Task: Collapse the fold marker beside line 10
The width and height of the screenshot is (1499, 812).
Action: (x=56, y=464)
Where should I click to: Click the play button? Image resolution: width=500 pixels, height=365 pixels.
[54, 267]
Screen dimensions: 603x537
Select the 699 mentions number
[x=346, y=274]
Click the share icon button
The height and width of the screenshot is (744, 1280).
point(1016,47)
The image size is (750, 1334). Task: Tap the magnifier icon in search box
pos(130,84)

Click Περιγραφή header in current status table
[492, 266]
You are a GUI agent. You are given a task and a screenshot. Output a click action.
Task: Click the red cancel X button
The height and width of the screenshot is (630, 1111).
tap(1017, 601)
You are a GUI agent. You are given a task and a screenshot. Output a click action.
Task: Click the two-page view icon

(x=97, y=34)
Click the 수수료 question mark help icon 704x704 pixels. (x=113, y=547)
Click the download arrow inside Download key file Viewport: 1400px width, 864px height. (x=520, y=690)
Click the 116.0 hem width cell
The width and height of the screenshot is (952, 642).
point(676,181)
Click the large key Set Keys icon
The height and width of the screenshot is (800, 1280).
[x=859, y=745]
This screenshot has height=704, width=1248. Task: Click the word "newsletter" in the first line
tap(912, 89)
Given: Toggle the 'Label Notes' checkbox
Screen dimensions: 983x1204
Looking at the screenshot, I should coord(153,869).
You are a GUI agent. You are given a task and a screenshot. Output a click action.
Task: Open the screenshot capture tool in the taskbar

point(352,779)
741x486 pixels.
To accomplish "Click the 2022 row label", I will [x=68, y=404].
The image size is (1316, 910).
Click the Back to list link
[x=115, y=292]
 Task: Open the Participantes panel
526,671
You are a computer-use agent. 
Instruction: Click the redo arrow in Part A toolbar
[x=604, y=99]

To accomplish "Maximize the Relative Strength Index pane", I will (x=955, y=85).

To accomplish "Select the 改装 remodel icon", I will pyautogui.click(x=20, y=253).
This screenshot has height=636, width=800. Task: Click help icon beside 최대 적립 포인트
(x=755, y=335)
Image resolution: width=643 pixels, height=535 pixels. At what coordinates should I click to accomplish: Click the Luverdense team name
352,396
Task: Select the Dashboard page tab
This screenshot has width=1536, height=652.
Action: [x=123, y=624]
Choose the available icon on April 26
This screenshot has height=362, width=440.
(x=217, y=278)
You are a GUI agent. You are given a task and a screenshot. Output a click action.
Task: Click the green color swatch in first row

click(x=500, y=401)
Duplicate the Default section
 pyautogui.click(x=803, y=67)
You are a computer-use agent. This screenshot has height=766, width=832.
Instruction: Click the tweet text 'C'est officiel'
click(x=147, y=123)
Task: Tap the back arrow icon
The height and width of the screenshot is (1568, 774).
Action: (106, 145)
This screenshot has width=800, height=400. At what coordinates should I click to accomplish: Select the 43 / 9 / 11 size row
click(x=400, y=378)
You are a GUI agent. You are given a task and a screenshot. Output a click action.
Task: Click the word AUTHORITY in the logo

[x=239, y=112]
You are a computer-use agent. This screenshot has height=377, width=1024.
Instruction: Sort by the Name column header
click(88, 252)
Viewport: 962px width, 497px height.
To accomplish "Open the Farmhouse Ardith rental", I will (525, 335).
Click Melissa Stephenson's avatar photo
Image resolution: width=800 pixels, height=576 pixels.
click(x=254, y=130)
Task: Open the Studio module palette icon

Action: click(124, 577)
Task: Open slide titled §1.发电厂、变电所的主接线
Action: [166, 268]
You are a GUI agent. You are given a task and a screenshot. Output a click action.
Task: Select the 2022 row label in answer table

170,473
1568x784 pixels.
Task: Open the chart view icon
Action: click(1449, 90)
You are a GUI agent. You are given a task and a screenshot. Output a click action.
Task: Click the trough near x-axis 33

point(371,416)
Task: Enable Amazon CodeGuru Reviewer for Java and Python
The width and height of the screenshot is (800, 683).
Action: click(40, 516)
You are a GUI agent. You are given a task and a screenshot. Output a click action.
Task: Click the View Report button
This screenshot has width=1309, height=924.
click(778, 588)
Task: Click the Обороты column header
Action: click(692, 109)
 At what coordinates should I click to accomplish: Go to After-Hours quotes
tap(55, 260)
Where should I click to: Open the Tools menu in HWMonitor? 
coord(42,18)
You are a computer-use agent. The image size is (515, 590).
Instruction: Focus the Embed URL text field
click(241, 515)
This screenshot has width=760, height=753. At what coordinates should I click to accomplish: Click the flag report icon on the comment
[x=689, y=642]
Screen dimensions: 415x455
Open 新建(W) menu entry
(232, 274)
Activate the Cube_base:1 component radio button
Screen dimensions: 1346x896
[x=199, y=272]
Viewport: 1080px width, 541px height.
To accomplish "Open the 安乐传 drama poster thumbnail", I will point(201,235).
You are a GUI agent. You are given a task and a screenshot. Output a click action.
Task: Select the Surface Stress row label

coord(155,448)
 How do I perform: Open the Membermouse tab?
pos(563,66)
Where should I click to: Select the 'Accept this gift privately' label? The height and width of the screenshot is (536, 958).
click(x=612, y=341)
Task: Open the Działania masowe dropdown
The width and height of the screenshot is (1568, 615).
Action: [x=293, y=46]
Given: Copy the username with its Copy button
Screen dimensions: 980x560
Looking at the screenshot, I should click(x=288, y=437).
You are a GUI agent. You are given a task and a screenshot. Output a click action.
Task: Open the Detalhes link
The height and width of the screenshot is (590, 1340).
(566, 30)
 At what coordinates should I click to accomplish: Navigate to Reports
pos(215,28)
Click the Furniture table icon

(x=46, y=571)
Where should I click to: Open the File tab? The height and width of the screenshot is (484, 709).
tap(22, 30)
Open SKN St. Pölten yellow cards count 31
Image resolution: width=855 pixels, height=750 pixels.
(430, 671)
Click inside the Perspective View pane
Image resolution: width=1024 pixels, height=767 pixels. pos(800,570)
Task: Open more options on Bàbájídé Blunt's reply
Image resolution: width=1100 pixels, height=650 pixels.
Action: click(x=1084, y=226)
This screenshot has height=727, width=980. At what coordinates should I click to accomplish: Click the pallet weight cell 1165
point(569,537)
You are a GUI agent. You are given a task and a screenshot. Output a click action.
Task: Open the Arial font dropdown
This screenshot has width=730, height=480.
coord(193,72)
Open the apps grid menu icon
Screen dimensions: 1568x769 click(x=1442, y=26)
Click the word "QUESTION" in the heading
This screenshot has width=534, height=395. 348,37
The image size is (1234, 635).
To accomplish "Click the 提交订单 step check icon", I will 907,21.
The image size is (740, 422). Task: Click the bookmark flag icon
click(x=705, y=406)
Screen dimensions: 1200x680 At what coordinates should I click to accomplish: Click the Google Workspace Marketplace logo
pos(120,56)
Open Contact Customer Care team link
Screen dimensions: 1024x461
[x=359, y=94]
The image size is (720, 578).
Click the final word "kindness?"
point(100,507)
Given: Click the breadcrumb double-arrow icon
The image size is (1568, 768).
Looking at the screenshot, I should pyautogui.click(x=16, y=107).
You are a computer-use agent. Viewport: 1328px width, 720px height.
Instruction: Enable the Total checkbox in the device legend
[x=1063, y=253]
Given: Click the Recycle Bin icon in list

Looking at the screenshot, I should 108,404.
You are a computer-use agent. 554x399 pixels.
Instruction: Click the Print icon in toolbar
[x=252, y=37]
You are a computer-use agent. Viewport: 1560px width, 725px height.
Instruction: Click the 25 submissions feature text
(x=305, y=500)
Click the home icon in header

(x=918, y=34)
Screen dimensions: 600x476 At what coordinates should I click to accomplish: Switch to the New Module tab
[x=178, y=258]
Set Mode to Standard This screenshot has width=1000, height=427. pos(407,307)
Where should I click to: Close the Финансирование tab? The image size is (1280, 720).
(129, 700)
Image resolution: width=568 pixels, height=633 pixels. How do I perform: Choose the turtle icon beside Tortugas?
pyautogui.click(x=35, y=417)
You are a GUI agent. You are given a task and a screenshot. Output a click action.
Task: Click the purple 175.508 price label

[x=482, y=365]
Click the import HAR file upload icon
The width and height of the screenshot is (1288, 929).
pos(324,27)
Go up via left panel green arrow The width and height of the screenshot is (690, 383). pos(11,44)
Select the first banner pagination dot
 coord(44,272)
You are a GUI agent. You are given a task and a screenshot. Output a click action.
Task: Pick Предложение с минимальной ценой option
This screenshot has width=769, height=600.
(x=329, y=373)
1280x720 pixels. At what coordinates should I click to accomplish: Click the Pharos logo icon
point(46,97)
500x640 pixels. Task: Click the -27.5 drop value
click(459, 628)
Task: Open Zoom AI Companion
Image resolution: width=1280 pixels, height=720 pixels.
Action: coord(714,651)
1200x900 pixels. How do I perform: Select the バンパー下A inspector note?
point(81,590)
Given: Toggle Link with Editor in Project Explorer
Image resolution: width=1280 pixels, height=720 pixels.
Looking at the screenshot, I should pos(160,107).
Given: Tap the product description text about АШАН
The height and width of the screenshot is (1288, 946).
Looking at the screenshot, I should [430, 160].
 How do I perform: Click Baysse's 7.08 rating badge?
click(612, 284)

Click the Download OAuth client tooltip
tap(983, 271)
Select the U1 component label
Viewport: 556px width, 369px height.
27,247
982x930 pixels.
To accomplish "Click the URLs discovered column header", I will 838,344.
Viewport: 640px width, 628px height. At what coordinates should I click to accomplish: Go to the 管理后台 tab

**EXERCISE BRIEF**
Whenever the word "dropdown" shows up in a line above, copy that line.

**WRITTEN SOLUTION**
Task: Open the Działania masowe dropdown
Task: Open the Arial font dropdown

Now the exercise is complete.